-- Materials provided follows --

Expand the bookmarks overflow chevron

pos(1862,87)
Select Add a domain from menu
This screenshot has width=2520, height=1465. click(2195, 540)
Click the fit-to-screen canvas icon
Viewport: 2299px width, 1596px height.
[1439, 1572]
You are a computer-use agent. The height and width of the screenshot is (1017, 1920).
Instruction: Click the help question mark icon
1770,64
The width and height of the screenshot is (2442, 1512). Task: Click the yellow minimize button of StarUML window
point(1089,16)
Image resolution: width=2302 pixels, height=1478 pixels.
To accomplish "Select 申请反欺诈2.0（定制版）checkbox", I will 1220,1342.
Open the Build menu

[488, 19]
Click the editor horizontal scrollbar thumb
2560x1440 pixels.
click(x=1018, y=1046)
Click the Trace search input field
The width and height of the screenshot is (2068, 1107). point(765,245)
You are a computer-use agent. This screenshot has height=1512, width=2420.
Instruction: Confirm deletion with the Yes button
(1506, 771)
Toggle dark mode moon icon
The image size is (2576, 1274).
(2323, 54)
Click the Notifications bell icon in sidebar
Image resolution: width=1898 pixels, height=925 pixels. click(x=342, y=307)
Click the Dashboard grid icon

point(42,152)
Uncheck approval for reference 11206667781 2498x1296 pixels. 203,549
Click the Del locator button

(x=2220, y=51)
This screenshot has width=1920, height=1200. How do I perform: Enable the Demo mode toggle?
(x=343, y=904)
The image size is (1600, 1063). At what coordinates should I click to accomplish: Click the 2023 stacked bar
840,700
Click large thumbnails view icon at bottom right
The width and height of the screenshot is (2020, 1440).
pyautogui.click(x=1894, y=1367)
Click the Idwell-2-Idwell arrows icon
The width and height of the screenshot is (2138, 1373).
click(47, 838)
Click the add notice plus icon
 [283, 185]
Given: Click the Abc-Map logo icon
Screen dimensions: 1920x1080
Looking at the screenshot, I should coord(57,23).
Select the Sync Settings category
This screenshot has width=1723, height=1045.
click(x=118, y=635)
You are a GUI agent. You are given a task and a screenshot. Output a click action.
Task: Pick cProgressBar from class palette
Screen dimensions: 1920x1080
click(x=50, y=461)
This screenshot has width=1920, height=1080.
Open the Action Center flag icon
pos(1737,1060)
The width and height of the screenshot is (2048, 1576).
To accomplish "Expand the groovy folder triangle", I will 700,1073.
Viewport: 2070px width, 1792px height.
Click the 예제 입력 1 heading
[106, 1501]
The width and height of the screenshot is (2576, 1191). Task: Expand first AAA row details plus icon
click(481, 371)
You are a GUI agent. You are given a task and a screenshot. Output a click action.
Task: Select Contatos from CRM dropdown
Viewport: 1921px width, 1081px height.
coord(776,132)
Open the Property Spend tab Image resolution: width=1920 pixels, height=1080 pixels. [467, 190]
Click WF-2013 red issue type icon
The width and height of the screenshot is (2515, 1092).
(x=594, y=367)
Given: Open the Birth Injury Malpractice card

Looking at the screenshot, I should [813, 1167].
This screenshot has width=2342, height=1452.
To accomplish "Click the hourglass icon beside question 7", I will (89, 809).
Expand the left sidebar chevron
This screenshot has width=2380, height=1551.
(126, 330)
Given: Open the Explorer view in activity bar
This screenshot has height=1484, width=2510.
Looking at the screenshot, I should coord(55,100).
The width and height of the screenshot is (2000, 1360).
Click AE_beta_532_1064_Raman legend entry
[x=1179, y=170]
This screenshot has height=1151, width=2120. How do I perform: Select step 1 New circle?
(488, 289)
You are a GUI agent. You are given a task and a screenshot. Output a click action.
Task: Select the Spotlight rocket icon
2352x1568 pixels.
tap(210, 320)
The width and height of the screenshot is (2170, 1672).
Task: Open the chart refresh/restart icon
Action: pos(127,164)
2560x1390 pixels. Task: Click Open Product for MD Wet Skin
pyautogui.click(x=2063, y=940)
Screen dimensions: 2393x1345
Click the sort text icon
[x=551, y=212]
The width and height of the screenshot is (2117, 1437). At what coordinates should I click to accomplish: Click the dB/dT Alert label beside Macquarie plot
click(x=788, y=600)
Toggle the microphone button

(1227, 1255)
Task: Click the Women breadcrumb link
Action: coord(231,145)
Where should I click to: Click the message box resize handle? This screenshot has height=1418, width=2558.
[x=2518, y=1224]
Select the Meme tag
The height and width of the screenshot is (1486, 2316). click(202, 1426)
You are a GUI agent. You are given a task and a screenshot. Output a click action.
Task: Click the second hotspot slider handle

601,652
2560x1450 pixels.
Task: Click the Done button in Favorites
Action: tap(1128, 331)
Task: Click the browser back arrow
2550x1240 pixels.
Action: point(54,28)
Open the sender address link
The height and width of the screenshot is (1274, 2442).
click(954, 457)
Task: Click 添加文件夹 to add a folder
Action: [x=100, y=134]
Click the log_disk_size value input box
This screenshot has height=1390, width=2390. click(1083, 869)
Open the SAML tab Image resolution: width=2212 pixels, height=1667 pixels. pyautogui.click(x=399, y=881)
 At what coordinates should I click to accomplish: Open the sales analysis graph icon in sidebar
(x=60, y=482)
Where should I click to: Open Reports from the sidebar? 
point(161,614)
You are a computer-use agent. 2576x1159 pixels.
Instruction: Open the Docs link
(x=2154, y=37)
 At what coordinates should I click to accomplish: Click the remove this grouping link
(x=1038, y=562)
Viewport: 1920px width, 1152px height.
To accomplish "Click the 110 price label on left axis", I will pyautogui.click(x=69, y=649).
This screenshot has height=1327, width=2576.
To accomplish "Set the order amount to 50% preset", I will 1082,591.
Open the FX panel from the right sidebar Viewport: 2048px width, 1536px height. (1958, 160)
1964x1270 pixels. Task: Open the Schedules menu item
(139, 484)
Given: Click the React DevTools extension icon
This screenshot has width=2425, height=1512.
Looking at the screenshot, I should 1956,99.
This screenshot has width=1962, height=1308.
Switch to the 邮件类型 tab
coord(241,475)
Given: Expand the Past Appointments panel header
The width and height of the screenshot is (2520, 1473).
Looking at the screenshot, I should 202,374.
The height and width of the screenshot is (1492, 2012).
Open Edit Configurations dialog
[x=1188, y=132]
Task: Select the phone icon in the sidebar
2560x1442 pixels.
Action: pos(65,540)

-- Materials provided concluded --

* _Your objective_
Write the data out again. Match it exactly.

* _Solution_
Expand the bookmarks overflow chevron

pos(1862,87)
Select Add a domain from menu
This screenshot has width=2520, height=1465. click(2195, 540)
Click the fit-to-screen canvas icon
Viewport: 2299px width, 1596px height.
[1439, 1572]
You are a computer-use agent. The height and width of the screenshot is (1017, 1920).
Instruction: Click the help question mark icon
1770,64
The width and height of the screenshot is (2442, 1512). Task: Click the yellow minimize button of StarUML window
point(1089,16)
Image resolution: width=2302 pixels, height=1478 pixels.
To accomplish "Select 申请反欺诈2.0（定制版）checkbox", I will 1220,1342.
Open the Build menu

[488, 19]
Click the editor horizontal scrollbar thumb
2560x1440 pixels.
click(x=1018, y=1046)
Click the Trace search input field
The width and height of the screenshot is (2068, 1107). point(765,245)
You are a computer-use agent. This screenshot has height=1512, width=2420.
Instruction: Confirm deletion with the Yes button
(1506, 771)
Toggle dark mode moon icon
The image size is (2576, 1274).
(2323, 54)
Click the Notifications bell icon in sidebar
Image resolution: width=1898 pixels, height=925 pixels. click(x=342, y=307)
Click the Dashboard grid icon

point(42,152)
Uncheck approval for reference 11206667781 2498x1296 pixels. 203,549
Click the Del locator button

(x=2220, y=51)
This screenshot has width=1920, height=1200. How do I perform: Enable the Demo mode toggle?
(x=343, y=904)
The image size is (1600, 1063). At what coordinates should I click to accomplish: Click the 2023 stacked bar
840,700
Click large thumbnails view icon at bottom right
The width and height of the screenshot is (2020, 1440).
pyautogui.click(x=1894, y=1367)
Click the Idwell-2-Idwell arrows icon
The width and height of the screenshot is (2138, 1373).
click(47, 838)
Click the add notice plus icon
 [283, 185]
Given: Click the Abc-Map logo icon
Screen dimensions: 1920x1080
Looking at the screenshot, I should coord(57,23).
Select the Sync Settings category
This screenshot has width=1723, height=1045.
click(x=118, y=635)
You are a GUI agent. You are given a task and a screenshot. Output a click action.
Task: Pick cProgressBar from class palette
Screen dimensions: 1920x1080
click(x=50, y=461)
This screenshot has width=1920, height=1080.
Open the Action Center flag icon
pos(1737,1060)
The width and height of the screenshot is (2048, 1576).
To accomplish "Expand the groovy folder triangle", I will 700,1073.
Viewport: 2070px width, 1792px height.
Click the 예제 입력 1 heading
[106, 1501]
The width and height of the screenshot is (2576, 1191). Task: Expand first AAA row details plus icon
click(481, 371)
You are a GUI agent. You are given a task and a screenshot. Output a click action.
Task: Select Contatos from CRM dropdown
Viewport: 1921px width, 1081px height.
coord(776,132)
Open the Property Spend tab Image resolution: width=1920 pixels, height=1080 pixels. [467, 190]
Click WF-2013 red issue type icon
The width and height of the screenshot is (2515, 1092).
(x=594, y=367)
Given: Open the Birth Injury Malpractice card

Looking at the screenshot, I should [813, 1167].
This screenshot has width=2342, height=1452.
To accomplish "Click the hourglass icon beside question 7", I will (89, 809).
Expand the left sidebar chevron
This screenshot has width=2380, height=1551.
(126, 330)
Given: Open the Explorer view in activity bar
This screenshot has height=1484, width=2510.
Looking at the screenshot, I should coord(55,100).
The width and height of the screenshot is (2000, 1360).
Click AE_beta_532_1064_Raman legend entry
[x=1179, y=170]
This screenshot has height=1151, width=2120. How do I perform: Select step 1 New circle?
(488, 289)
You are a GUI agent. You are given a task and a screenshot. Output a click action.
Task: Select the Spotlight rocket icon
2352x1568 pixels.
tap(210, 320)
The width and height of the screenshot is (2170, 1672).
Task: Open the chart refresh/restart icon
Action: pos(127,164)
2560x1390 pixels. Task: Click Open Product for MD Wet Skin
pyautogui.click(x=2063, y=940)
Screen dimensions: 2393x1345
Click the sort text icon
[x=551, y=212]
The width and height of the screenshot is (2117, 1437). At what coordinates should I click to accomplish: Click the dB/dT Alert label beside Macquarie plot
click(x=788, y=600)
Toggle the microphone button

(1227, 1255)
Task: Click the Women breadcrumb link
Action: coord(231,145)
Where should I click to: Click the message box resize handle? This screenshot has height=1418, width=2558.
[x=2518, y=1224]
Select the Meme tag
The height and width of the screenshot is (1486, 2316). click(202, 1426)
You are a GUI agent. You are given a task and a screenshot. Output a click action.
Task: Click the second hotspot slider handle

601,652
2560x1450 pixels.
Task: Click the Done button in Favorites
Action: tap(1128, 331)
Task: Click the browser back arrow
2550x1240 pixels.
Action: point(54,28)
Open the sender address link
The height and width of the screenshot is (1274, 2442).
click(954, 457)
Task: Click 添加文件夹 to add a folder
Action: [x=100, y=134]
Click the log_disk_size value input box
This screenshot has height=1390, width=2390. click(1083, 869)
Open the SAML tab Image resolution: width=2212 pixels, height=1667 pixels. pyautogui.click(x=399, y=881)
 At what coordinates should I click to accomplish: Open the sales analysis graph icon in sidebar
(x=60, y=482)
Where should I click to: Open Reports from the sidebar? 
point(161,614)
You are a computer-use agent. 2576x1159 pixels.
Instruction: Open the Docs link
(x=2154, y=37)
 At what coordinates should I click to accomplish: Click the remove this grouping link
(x=1038, y=562)
Viewport: 1920px width, 1152px height.
To accomplish "Click the 110 price label on left axis", I will pyautogui.click(x=69, y=649).
This screenshot has height=1327, width=2576.
To accomplish "Set the order amount to 50% preset", I will 1082,591.
Open the FX panel from the right sidebar Viewport: 2048px width, 1536px height. (1958, 160)
1964x1270 pixels. Task: Open the Schedules menu item
(139, 484)
Given: Click the React DevTools extension icon
This screenshot has width=2425, height=1512.
Looking at the screenshot, I should 1956,99.
This screenshot has width=1962, height=1308.
Switch to the 邮件类型 tab
coord(241,475)
Given: Expand the Past Appointments panel header
The width and height of the screenshot is (2520, 1473).
Looking at the screenshot, I should 202,374.
The height and width of the screenshot is (1492, 2012).
Open Edit Configurations dialog
[x=1188, y=132]
Task: Select the phone icon in the sidebar
2560x1442 pixels.
Action: pos(65,540)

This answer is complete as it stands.